Ich hatte enormes Wetterglück auf meiner diesjährigen Frühlingstour, es war jeden Tag sonnig und angenehm warm und die Etappen sehr schön und auch abwechslungsreich, also eine sehr empfehlenswerte Tour, auch wenn die Etappen fast ein wenig zu lange waren.
Vielen Dank für die Likes und Feedbacks, sogar ein Gedicht wurde mir gewidmet zu meiner Tour (das ist ja schon fast Tradition).
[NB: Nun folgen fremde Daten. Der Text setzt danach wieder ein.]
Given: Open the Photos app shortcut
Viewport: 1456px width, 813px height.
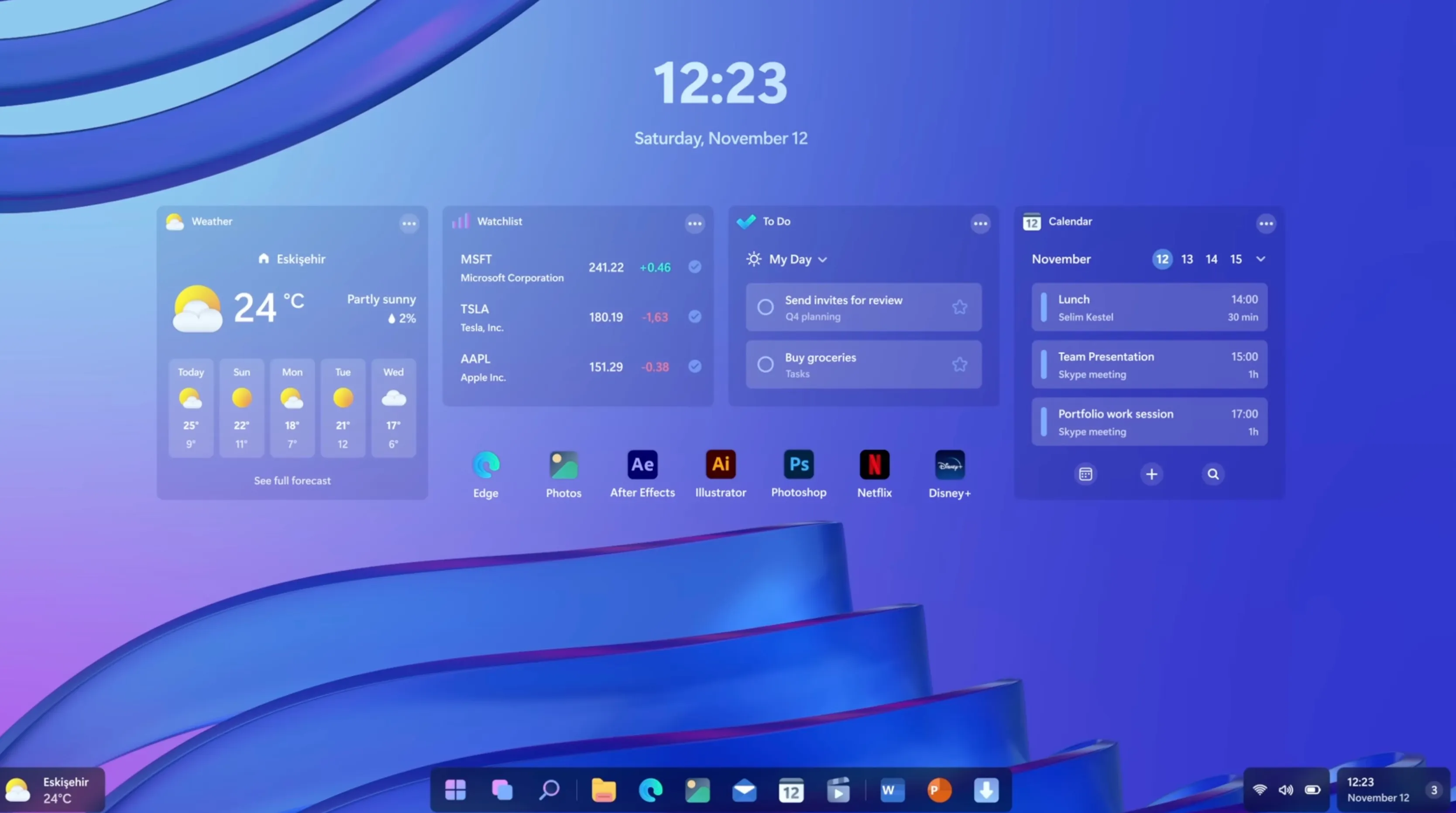Looking at the screenshot, I should pos(563,464).
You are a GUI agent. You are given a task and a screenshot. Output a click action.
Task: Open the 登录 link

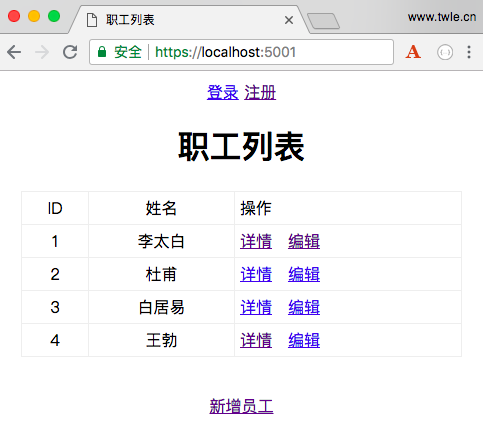[223, 92]
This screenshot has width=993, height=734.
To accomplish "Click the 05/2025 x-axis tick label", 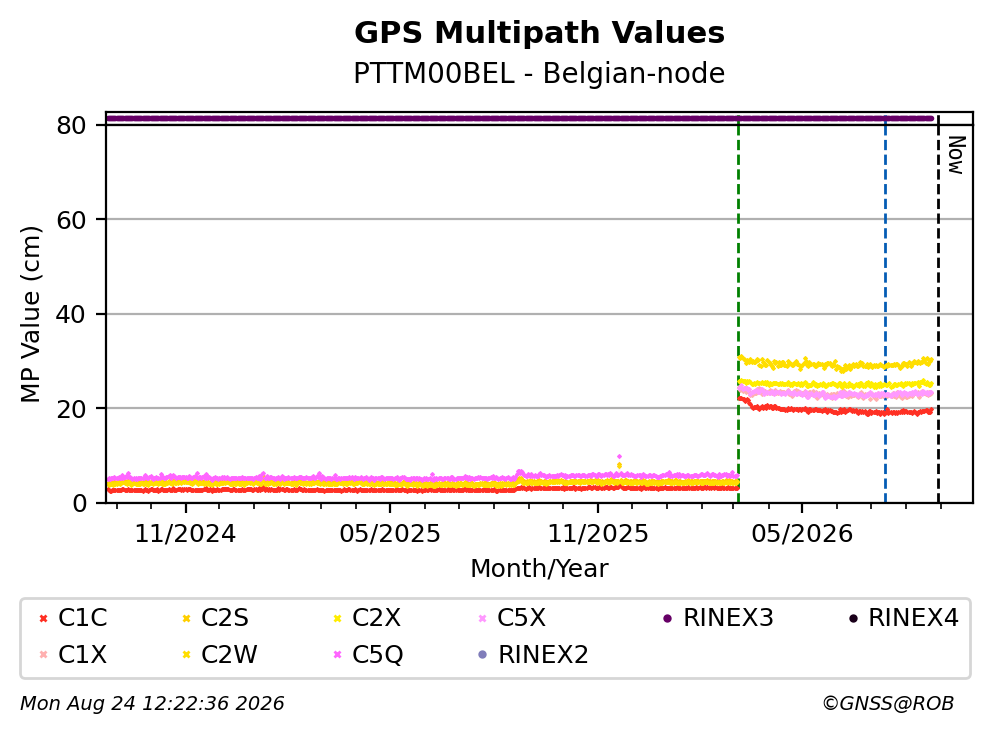I will coord(389,534).
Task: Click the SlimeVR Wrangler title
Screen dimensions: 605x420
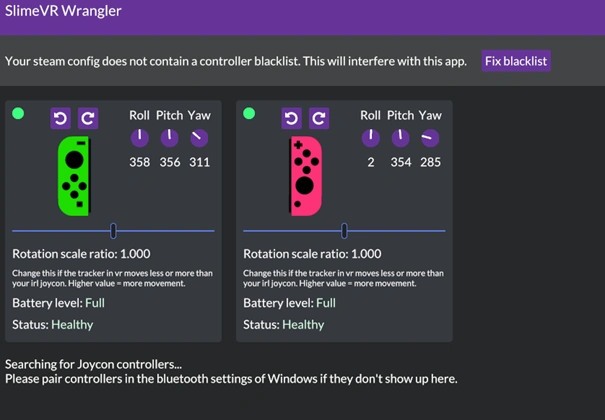Action: [66, 14]
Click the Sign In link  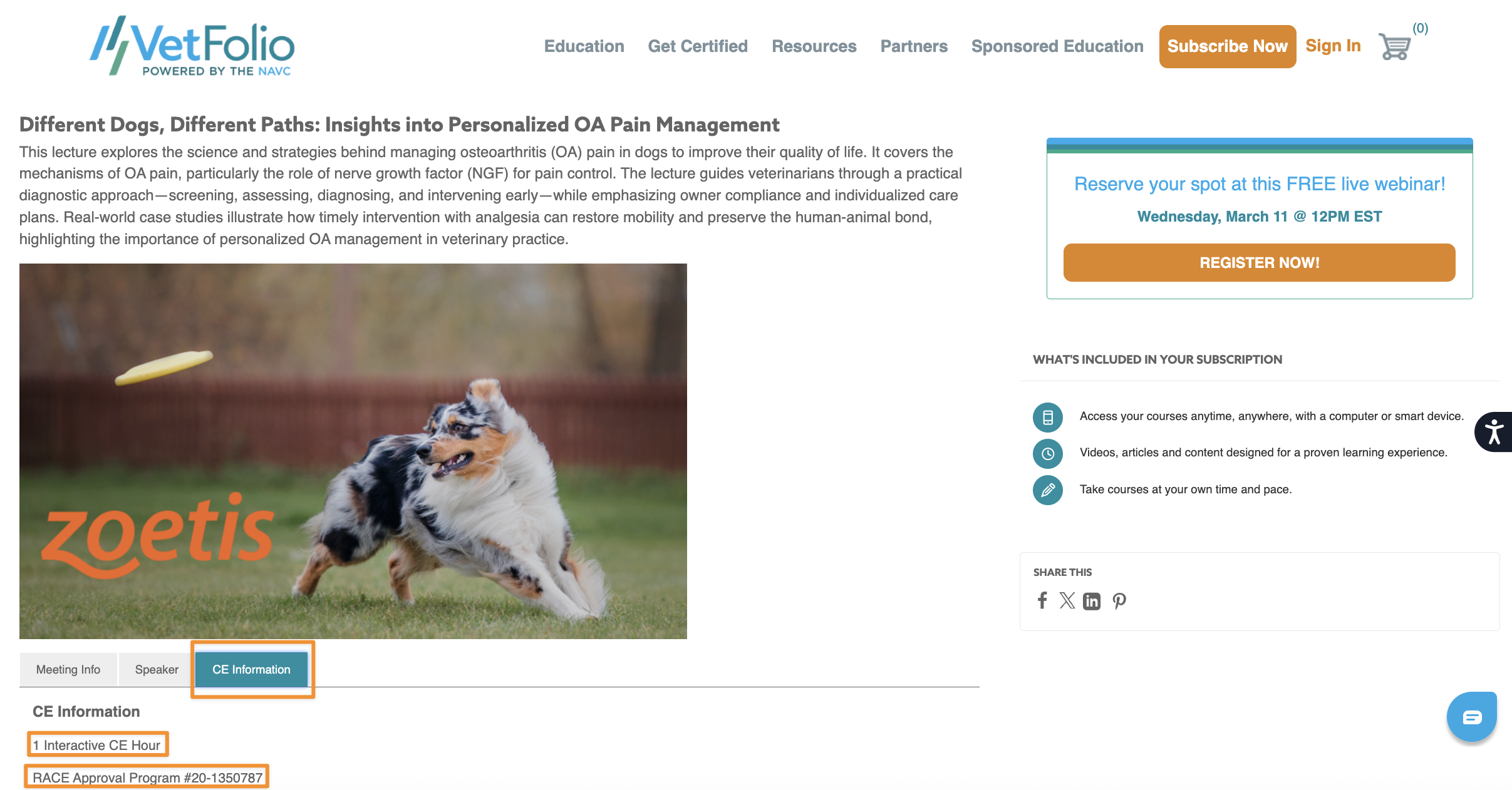coord(1333,46)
Ihr findet es unten.

Etappe 4: Völkingen-Luxemburg
Distanz: 92 km
Durchschnittsgeschwindigk.: 13.4 km/h
hinauf: 880 m
hinab: 840 m
Übernachtung im Hotel Vauban, Luxemburg

Screenshot

Gedicht zu meiner Luxemburg-Tour (A. Hux)
An den ersten freien Tagen
schwingt sich Bernhard sozusagen
fernwehsüchtig auf sein Ross,
packt das Nötigste ein bloss.
Heuer ist das Elsass dran,
was man gut verstehen kann.
In Etappen aufgeteilt,
er von Stadt zu Städtchen eilt.
Regelmässig wie die Uhr
meldet sich von seiner Tour
voll begeistert und verschwitzt
unser Freund. Er schreibt gewitzt
nach des Tages Räderlauf,
was er sah und sichtet’ auf.
Häuser, pittoresk, zum Malen,
haben ihm (uns auch) gefallen.
Darf ich für die nächste Tour
einen Hinweis geben nur?
Wie wär’s auch einmal rundum
um den Bodensee herum?
Boxenstopp in Frauenfeld!
Schön ist auch die kleine Welt!

Day 3: Saverne-Völkingen (Luxemburg-Tour)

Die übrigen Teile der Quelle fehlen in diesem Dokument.